*Problem details*:
Please reproduce the lines of the records exactly, from the very start of the records through the line holding "pyautogui.click(x=118, y=163)", inclusive.

####################

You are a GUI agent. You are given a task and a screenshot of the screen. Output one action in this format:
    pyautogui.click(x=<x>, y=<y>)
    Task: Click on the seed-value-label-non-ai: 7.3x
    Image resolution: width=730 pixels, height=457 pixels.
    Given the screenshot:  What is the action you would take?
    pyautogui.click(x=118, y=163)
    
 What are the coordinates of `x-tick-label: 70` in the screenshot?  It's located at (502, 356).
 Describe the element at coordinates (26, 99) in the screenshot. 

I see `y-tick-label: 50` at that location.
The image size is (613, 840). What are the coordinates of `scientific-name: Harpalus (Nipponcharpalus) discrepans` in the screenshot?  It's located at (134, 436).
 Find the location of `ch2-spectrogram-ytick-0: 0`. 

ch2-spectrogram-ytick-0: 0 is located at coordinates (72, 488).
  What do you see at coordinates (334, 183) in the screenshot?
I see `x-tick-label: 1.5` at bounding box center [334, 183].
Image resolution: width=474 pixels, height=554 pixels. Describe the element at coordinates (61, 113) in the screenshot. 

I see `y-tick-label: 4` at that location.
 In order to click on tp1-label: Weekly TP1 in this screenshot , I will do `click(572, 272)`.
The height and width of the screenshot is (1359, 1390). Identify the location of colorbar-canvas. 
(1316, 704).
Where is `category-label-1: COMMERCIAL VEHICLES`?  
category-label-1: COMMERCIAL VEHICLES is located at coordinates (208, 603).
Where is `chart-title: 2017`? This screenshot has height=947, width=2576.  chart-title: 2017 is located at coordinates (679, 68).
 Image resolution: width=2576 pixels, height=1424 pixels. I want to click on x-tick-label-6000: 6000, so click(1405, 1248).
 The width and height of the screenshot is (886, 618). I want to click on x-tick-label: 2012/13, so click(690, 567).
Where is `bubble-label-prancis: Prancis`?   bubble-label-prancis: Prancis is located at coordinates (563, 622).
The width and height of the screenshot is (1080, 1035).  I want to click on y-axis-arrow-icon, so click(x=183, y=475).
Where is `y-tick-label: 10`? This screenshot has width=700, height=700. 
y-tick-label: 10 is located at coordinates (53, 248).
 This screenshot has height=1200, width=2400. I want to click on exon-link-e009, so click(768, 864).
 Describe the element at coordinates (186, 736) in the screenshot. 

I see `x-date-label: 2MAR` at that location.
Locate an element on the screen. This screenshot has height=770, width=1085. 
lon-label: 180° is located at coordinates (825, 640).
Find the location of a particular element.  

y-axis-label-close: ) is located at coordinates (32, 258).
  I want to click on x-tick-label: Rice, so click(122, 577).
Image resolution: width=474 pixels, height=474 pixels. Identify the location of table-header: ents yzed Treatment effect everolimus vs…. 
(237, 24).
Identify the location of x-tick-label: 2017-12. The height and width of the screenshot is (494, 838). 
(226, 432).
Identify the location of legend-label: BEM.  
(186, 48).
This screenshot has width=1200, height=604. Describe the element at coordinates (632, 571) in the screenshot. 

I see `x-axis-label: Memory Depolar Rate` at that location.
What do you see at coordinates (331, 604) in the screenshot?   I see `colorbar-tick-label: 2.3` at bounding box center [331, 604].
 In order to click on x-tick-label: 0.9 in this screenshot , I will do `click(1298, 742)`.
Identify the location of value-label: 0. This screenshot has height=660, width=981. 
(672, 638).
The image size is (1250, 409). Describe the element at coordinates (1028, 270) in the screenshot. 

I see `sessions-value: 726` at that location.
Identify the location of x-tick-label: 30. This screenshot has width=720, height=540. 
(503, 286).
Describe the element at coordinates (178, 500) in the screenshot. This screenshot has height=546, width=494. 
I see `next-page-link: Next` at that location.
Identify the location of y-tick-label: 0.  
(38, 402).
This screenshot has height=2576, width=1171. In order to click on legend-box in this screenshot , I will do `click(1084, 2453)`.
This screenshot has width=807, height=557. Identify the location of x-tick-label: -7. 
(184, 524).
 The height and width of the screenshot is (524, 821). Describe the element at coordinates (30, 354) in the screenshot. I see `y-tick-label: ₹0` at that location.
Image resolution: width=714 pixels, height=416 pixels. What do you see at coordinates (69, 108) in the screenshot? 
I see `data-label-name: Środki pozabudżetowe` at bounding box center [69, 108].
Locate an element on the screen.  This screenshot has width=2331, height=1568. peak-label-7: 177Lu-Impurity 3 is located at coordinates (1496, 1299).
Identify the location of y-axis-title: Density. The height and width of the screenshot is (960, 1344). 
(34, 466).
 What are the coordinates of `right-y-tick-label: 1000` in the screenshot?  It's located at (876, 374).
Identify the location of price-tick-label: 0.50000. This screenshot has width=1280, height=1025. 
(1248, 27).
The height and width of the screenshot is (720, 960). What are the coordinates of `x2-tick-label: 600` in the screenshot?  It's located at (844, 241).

####################

*Solution*:
You are a GUI agent. You are given a task and a screenshot of the screen. Output one action in this format:
    pyautogui.click(x=<x>, y=<y>)
    Task: Click on the seed-value-label-non-ai: 7.3x
    Image resolution: width=730 pixels, height=457 pixels.
    Given the screenshot:  What is the action you would take?
    pyautogui.click(x=118, y=163)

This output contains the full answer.